Benghazi panel outs CIA source it accused Clinton of not protecting

20 Oct, 2015 03:49 / Updated 9 years ago

House Benghazi Committee chair Trey Gowdy has accused Hillary Clinton of failing to sufficiently protect sensitive information such as CIA sources in her emails, but on Monday he accidentally outed the name of one such source before hastily deleting it.

When asked about the mishap, aides for Gowdy (R-South Carolina) blamed the State Department for the disclosure, which acknowledged that “human error” had been responsible for the failure to delete the name from the redacted emails which were included in the press release published on Monday, according to Politico.

The named CIA source was ex-Libyan foreign minister Moussa Koussa, who is one of the people at the center of the panel’s fresh accusations against former Secretary of State Hillary Clinton. Gowdy argues that the presence of Koussa’s name in Clinton’s emails, which were not stored on State Department servers or sent via a government email address, constituted a security breach and put sensitive information at risk.

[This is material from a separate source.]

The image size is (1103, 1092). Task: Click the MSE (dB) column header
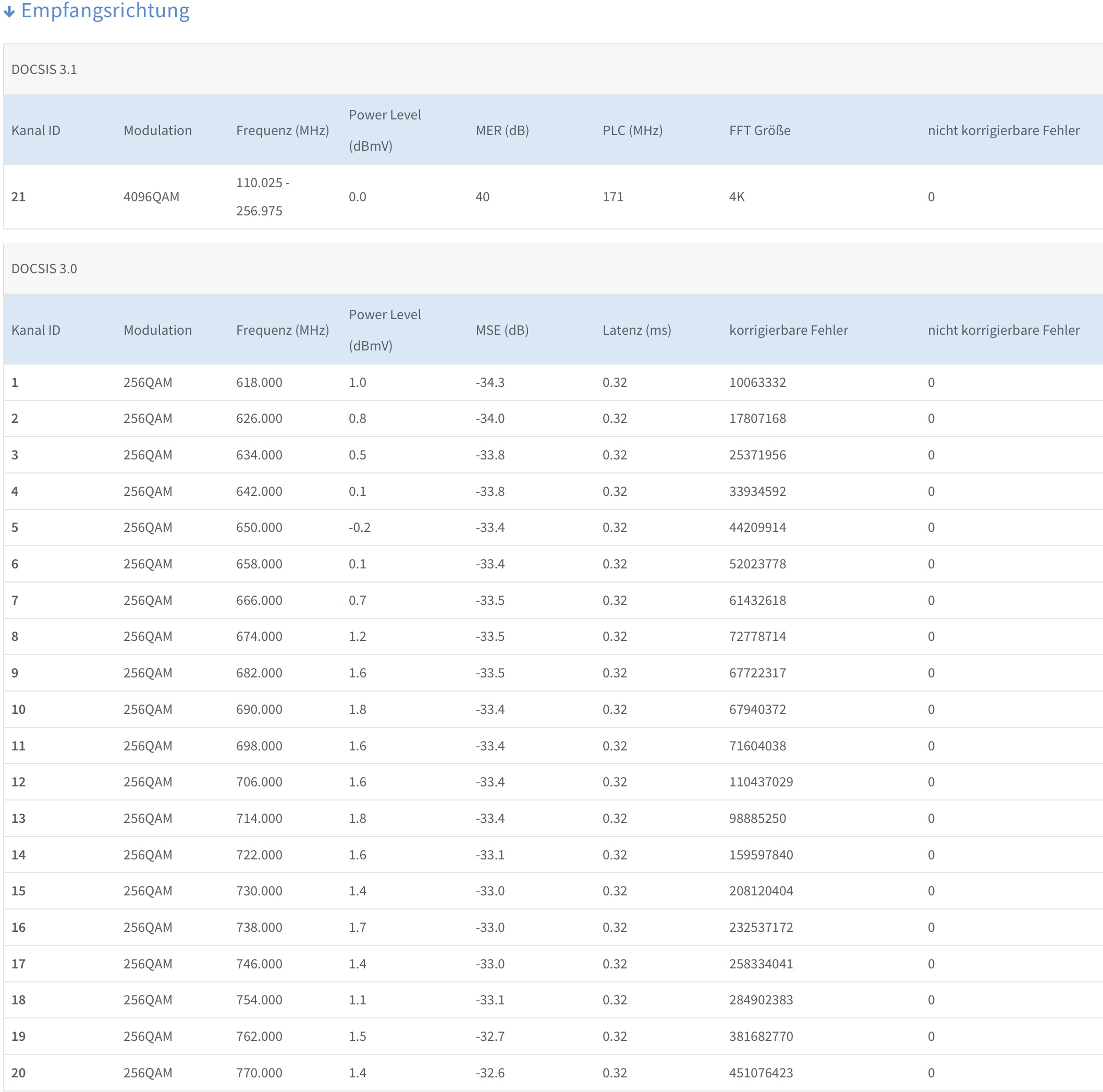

Koussa’s name had been redacted from the body of an email from Clinton’s adviser and friend Sidney Blumenthal on March 18, 2011, in which he gave his take on the situation in Libya. In the copy of the email released by Gowdy, however, the subject line included Koussa’s name.

Benghazi Committee spokesman Jamal Ware said the State Department had cleared the email for release in the form in which it had initially appeared.

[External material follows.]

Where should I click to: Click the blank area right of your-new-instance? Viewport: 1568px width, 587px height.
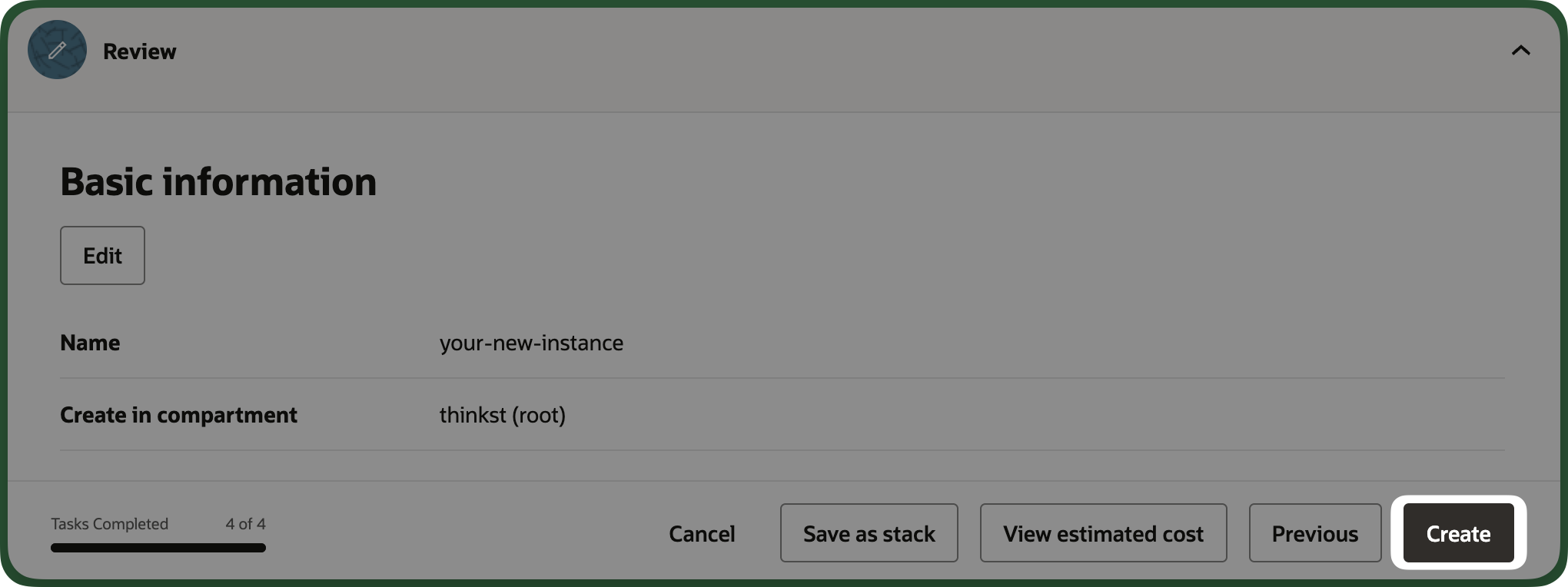1061,343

“The State Department failed to redact a name in the subject line, so the committee took steps to remove this information so it was consistent with State Department’s redaction of it in another line,” said Ware, according to Politico.

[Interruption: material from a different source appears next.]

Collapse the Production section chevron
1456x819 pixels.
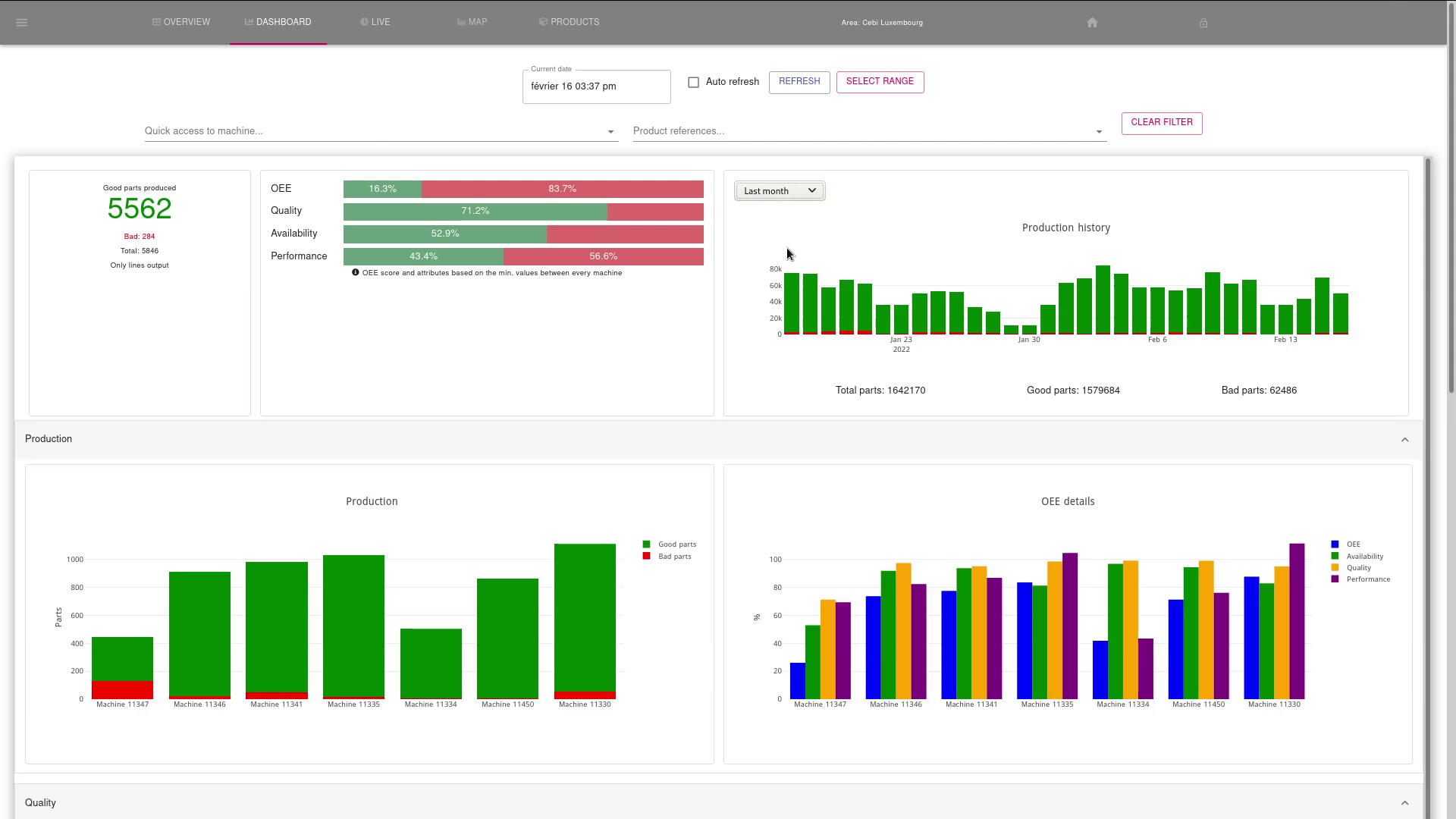[1404, 440]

The committee will not confirm the name in question is the alleged source.”

The State Department said they had wanted the name withheld for privacy reasons.

Yahoo News first reported that the panel’s disclosure of the CIA source was part of an effort to embarrass Clinton.

Two weeks ago, Gowdy had said in a letter that the email from March 18, 2011, contained the “name of a human source” for the CIA and was therefore “some of the most protected information in our intelligence community.”

Armed with that information, Secretary Clinton forwarded the email to a colleague – debunking her claim that she never sent any classified information from her private email address,” wrote Gowdy on October 7 in a public letter to Representative Elijah Cummings (D-Maryland), the panel’s ranking Democrat.

Gowdy took a further hit over the weekend when the CIA informed the panel that it was not seeking any redactions to that email or 126 other Blumenthal emails sent to Clinton, suggesting Koussa’s name was not as important as Gowdy had stated.

Yahoo News reported that Koussa had been a top official in ex-Libyan dictator Moammar Gadhafi’s government for years, serving as intelligence chief before becoming foreign minister. He was widely suspected of having been a mastermind behind the bombing of Pan Am Flight 103 over Lockerbie, Scotland, which killed 243 passengers and 16 crew members.

The spat comes just days before Clinton is due to give testimony to the panel. Her appearance before the Benghazi Committee is scheduled for Thursday.